Por otro lado, gracias a que ahora todos somos un canal de comunicación, nos estamos dando cuenta de que el mundo está repleto de personas sencillamente increíbles. Gente que hace cosas impensadas, que se desangran por ayudar, inventan el futuro con sus manos, buscan un mundo mejor. Y hemos ido dándonos cuenta de que por ahí, en algún lugar de este planeta, hay alguien que piensa como tú, que es movido por los mismos ideales. Alguien a nuestro alcance, con quien nos podemos identificar y que nos puede ayudar en nuestra búsqueda. Los ejemplos ahora no están en las instituciones, sino entre nosotros mismos. Cada persona tiene su match, los amantes de los animales, las mamás “profesionales” de la crianza, los apasionados por los deportes extremos, la tecnología, la ciencia, la educación, los problemas sociales, medioambiente, etc. etc. etc.

Tenemos muchos más espejos en los cuales mirarnos, y creo que ese va a ser el liderazgo que viene. Los microliderazgos. Las instituciones seguirán siendo importantes, pero puede que tomen un papel mucho más instrumental en nuestro día a día. Nosotros vamos a estar mirando a nuestros pares, sorprendiéndonos y creando en conjunto pequeños mundos en los cuales nos vamos a sentir seguros y protegidos.

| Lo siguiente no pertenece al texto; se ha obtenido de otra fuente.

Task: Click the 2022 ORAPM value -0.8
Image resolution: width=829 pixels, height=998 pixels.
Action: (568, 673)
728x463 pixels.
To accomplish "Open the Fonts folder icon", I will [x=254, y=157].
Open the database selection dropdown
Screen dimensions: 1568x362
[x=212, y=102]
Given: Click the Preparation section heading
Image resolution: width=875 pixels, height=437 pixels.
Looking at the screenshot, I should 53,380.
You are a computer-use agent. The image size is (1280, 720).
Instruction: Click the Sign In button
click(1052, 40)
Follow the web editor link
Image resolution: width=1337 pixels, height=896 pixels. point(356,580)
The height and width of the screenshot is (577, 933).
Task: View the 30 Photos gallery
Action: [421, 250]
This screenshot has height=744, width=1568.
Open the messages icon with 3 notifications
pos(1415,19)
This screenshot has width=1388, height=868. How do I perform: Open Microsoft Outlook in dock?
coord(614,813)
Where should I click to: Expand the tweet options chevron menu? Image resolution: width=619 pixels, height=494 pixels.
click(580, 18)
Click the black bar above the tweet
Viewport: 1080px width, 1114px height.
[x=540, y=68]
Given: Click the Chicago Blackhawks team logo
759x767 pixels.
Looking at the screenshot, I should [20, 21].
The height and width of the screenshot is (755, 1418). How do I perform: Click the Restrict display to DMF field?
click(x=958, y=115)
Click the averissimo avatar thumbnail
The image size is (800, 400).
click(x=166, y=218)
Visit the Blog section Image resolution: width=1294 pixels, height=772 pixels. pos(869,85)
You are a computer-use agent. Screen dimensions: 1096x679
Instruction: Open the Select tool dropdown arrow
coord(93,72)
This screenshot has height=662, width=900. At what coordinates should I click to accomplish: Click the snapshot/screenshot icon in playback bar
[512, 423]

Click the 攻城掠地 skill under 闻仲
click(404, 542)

La inspiración, la motivación, vendrá de nuestros pares, de las personas que nos rodean.

Lo encuentro fascinante, mucho más transparente y más natural que lo que teníamos hasta ahora. A pesar de las dificultades, de los cambios y de la incertidumbre, siento que nuestros nietos y bisnietos vivirán en un mundo mucho mejor que el que habitamos ahora.